I initially became interested in this problem while talking with a friend. I don’t remember how we got on this topic.

The number of trees with \(L\) leaves is ill-defined; since, without imposing additional constraints, there are an infinite number of such trees. Two potentially useful additional constraints come to mind: limiting the total number of nodes and limiting the height. This post was rushed a bit because I wanted to test this new blogging platform. As a result, this post will only focus on the first constraint and impose the additional constraint that the tree be binary.


How many unique binary trees are there with \(N\) nodes and \(L\) leaves?


The solution to this problem is most easily described by a recurrence relation.

\[ C_{N,L} = \sum_{0 \le k \le N-1} \sum_{0 \le b \le L} C_{k,b}C_{N-k-1, L-b} + \delta_{N,0}\delta_{L,0} + \delta_{N,1}\delta_{L,1} \]

for \(N \gt L \gt 0\), \(N=L=0\) and \(N=L=1\) and \(C_{N,L} = 0\) otherwise.

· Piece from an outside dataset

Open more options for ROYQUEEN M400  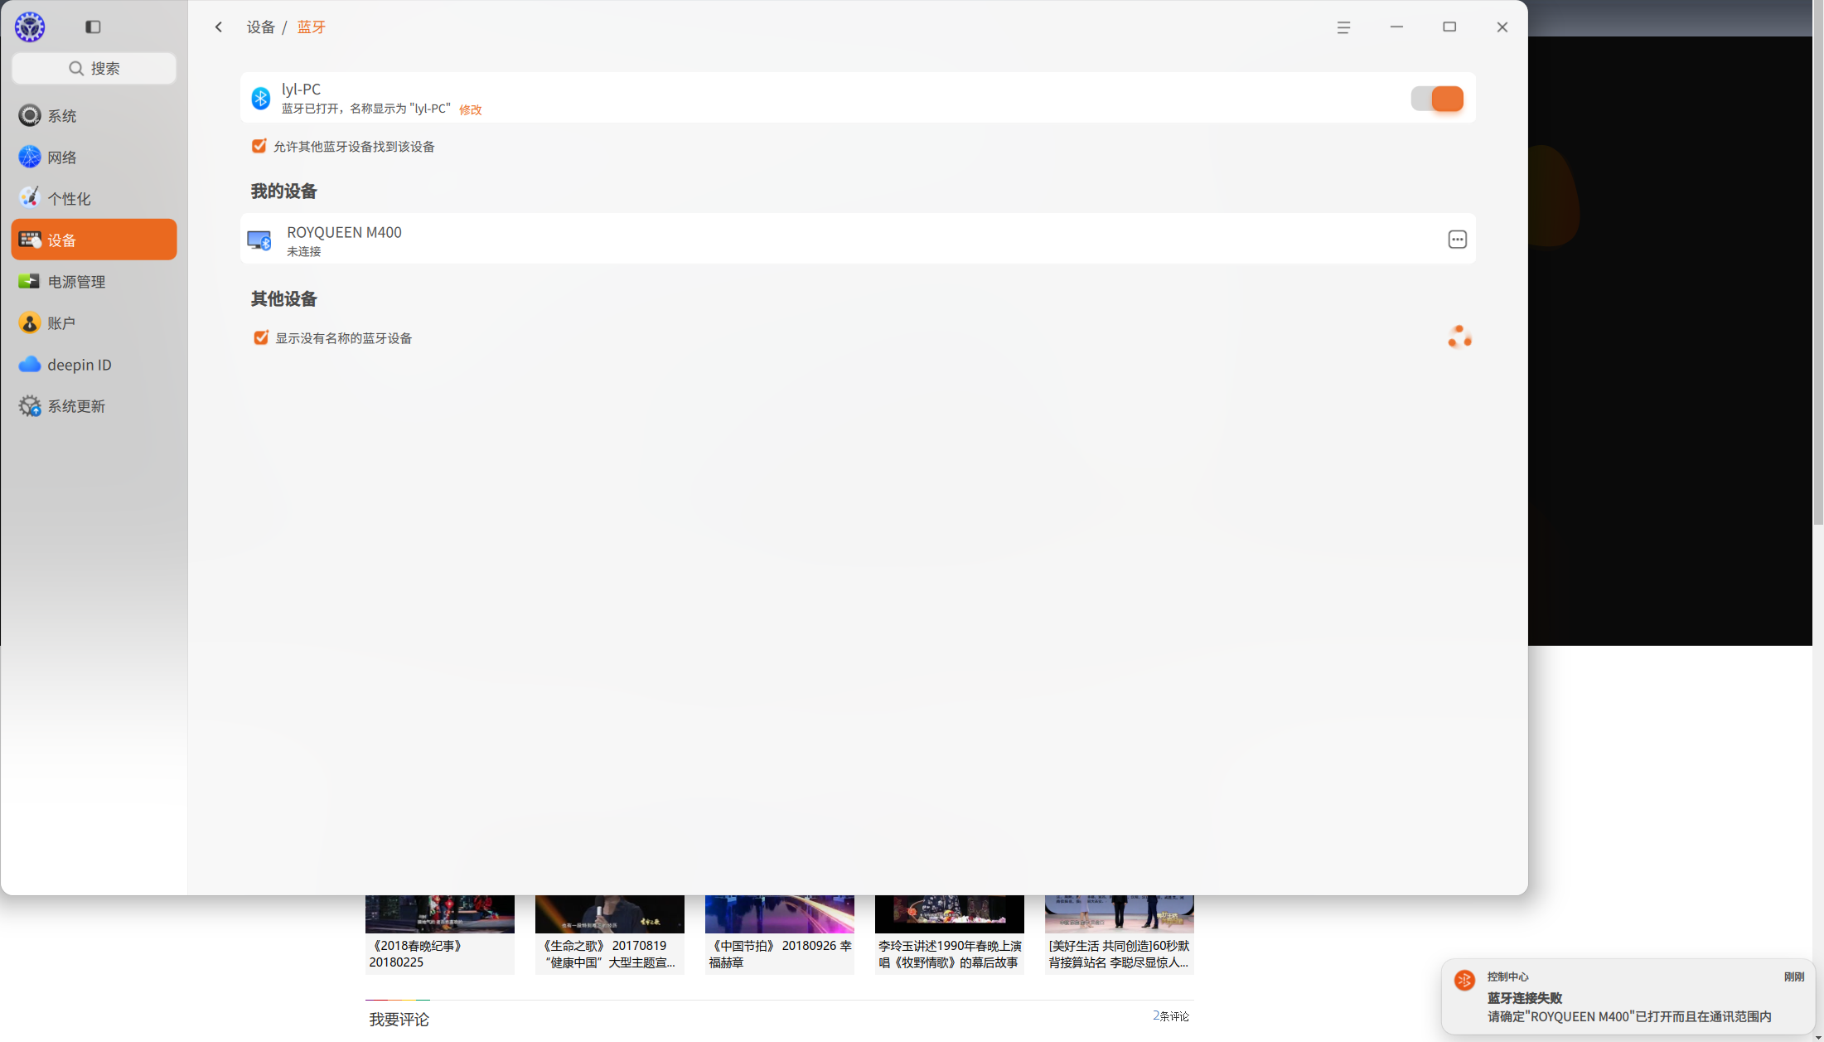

In the above equation, \(\delta\) is the Kronecker delta. The \(\delta_{N,0}\delta_{L,0}\) term represents the empty tree and \(\delta_{N,1}\delta_{L,1}\) term represents the tree with one node.

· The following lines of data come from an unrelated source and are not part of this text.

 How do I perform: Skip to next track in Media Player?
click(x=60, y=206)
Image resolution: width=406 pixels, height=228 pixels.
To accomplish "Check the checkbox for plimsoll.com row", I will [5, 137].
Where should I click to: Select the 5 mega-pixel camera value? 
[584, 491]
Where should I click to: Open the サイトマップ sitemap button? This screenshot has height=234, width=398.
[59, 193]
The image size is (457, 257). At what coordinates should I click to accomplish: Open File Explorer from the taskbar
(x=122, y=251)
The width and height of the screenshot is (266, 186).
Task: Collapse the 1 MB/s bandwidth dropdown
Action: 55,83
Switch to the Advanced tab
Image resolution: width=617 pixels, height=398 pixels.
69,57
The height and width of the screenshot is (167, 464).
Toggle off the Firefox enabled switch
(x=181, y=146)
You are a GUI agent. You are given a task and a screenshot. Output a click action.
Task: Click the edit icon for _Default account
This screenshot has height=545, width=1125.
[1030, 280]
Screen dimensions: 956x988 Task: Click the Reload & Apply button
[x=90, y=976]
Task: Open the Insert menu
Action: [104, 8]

I do not have a proof of correctness beyond what is implicit in the formulation above, but there are other ways to gain confidence in this answer.

Firstly, it is fortunate that the number of binary trees with \(N\) nodes (without the constraint on number of leaves) has a well known solution. Namely, it is given by the Catalan numbers which is defined using a similar recurrence relationship.

The Catalan numbers, \(C_N\) are given by the following formula: \[ C_N = \frac{1}{N+1} \binom{2N}{N} \]

It is obvious that the following relationship should hold, \[ C_N = \sum_{0 \le b \le N} C_{N,b} \]

This has been verified for up to \(N=100\). There is probably a simple inductive proof that can be made here.

It is also easy to verify that it is correct for \(L=1\) producing the expected \(C_{N,1} = 2^{N-1}\).


The Catalan numbers have many applications in combinatorics, this extention to the Catalan numbers may also be useful in some of those counting problems (by mapping problems for which the number of leaves has a meaningful image).

This recurrence relationship can be easily extended to a general n-ary tree using something similar to

\[ C_{N,L} = \sum_{p_i \in P} \sum_{b_i \in B} \prod_{i=0}^{I} C_{p_i,b_i} + \delta_{N,0}\delta_{L,0} + \delta_{N,1} \delta_{L,1} \]

Where \(P\) and \(B\) are the set of weak compositions of length \(I\) of \(N\) and \(L\) respectively. Where \(I\) determines the arity of the tree.

It would be interesting to develop an explicit formula for \(C_{N,L}\) perhaps by making use of generating functions.

I limited the scope of this problem since this post was rushed. I’m interested in tackling a few of the questions mentioned above in the future.